WHAT IS NEEDED:
Gather every line from the entries below that includes "will".

Stored data entries:
___

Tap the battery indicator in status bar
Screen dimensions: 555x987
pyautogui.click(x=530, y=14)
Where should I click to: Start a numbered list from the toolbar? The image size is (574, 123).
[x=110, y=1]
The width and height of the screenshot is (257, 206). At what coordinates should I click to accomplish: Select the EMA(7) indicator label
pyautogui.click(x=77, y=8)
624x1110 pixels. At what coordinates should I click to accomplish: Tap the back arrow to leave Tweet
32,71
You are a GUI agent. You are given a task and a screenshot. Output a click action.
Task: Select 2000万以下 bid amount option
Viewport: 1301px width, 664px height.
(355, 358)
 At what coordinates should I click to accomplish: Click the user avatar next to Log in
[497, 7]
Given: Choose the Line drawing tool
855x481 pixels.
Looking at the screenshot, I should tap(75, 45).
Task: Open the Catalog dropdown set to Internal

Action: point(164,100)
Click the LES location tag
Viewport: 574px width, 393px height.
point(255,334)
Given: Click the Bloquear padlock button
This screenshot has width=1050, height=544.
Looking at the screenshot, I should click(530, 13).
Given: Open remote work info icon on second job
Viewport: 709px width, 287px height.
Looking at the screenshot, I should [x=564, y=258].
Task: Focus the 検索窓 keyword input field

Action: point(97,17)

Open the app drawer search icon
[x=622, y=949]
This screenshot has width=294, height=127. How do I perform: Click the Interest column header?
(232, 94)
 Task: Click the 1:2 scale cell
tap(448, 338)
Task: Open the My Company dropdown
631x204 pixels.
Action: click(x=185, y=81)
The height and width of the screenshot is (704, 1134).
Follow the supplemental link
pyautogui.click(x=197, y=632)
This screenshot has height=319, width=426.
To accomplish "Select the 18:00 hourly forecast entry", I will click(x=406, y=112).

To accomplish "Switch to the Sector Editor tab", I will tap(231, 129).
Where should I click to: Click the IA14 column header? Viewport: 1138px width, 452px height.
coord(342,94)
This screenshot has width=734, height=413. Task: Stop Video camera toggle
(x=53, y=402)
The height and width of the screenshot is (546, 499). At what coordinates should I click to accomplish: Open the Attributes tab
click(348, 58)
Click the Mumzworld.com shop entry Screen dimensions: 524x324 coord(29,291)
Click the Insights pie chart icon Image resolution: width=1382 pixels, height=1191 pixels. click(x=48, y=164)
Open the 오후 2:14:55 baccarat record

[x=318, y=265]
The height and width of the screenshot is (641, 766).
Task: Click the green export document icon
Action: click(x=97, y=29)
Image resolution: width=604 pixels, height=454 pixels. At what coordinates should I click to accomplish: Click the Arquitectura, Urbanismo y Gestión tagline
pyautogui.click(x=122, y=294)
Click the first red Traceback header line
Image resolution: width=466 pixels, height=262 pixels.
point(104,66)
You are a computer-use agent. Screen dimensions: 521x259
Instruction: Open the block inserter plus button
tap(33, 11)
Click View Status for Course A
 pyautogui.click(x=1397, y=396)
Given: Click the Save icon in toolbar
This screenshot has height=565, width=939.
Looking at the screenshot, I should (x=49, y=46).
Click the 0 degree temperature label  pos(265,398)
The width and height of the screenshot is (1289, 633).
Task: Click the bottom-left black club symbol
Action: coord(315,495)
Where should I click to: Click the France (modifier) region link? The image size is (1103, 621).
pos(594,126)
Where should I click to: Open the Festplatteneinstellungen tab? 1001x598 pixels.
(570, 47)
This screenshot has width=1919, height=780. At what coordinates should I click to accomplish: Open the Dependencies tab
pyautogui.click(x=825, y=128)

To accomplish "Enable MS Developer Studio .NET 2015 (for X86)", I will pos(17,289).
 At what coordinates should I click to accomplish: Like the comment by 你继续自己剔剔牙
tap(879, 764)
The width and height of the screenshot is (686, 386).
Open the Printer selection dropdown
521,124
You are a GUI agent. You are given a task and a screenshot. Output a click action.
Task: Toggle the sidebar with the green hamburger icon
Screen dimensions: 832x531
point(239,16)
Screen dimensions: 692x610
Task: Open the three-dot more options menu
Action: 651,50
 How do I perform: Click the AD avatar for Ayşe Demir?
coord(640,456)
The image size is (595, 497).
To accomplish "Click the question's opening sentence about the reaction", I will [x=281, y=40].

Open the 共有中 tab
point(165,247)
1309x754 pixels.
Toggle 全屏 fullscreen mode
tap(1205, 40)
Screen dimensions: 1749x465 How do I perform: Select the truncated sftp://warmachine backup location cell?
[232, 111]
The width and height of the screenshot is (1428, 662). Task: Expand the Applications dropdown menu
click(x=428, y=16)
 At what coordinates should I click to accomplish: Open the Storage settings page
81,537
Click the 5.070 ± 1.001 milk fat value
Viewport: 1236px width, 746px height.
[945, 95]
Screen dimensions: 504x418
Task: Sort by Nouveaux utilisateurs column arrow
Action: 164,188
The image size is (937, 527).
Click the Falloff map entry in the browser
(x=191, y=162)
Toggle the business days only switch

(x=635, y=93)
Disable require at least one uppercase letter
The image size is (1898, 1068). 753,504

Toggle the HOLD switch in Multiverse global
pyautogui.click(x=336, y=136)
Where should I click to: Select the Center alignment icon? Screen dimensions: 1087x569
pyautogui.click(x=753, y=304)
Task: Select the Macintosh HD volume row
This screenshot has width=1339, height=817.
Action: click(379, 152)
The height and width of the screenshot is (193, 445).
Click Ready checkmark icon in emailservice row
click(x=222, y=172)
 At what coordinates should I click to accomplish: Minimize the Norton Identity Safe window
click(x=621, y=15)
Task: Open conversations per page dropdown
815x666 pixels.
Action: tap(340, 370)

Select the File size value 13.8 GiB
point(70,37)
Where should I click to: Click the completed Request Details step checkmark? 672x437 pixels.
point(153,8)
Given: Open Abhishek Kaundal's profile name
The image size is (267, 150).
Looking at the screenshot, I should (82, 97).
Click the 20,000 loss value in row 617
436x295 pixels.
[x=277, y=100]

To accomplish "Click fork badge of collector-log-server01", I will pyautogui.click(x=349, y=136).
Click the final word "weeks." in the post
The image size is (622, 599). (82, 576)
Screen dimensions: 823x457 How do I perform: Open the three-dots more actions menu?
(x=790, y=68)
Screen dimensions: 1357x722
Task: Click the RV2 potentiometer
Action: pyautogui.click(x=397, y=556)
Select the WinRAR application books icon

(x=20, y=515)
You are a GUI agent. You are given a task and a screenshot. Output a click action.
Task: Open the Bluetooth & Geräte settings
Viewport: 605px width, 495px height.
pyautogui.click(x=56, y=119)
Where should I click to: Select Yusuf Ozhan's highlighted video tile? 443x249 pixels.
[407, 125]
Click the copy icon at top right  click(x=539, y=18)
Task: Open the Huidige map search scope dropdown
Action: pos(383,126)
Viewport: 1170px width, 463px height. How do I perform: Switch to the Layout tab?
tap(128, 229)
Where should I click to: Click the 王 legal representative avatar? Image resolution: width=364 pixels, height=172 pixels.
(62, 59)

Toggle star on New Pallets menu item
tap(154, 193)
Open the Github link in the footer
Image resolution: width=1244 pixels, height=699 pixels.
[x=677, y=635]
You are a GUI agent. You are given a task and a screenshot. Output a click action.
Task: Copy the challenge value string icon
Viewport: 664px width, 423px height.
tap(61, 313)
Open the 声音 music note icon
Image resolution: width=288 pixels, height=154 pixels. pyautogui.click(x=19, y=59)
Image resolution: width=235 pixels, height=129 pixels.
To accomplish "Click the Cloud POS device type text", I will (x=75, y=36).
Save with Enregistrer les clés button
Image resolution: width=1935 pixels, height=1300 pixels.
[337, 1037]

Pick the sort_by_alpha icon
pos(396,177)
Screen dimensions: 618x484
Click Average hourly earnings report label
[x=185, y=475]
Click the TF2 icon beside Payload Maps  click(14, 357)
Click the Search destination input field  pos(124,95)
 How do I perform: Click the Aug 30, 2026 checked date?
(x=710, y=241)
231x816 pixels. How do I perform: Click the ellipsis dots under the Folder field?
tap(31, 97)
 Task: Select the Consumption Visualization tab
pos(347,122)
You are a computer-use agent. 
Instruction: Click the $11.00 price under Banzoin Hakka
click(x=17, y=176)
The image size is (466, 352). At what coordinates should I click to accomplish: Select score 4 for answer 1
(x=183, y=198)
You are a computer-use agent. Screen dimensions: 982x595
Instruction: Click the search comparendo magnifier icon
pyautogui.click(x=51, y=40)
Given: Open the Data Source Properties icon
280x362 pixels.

___

RESULT FOR THIS EXERCISE:
To accomplish "Select the 18:00 hourly forecast entry", I will click(x=406, y=112).
To accomplish "Switch to the Sector Editor tab", I will tap(231, 129).
To accomplish "Enable MS Developer Studio .NET 2015 (for X86)", I will pos(17,289).
To accomplish "Click the question's opening sentence about the reaction", I will [x=281, y=40].
To accomplish "Click fork badge of collector-log-server01", I will pyautogui.click(x=349, y=136).
To accomplish "Click the Cloud POS device type text", I will (x=75, y=36).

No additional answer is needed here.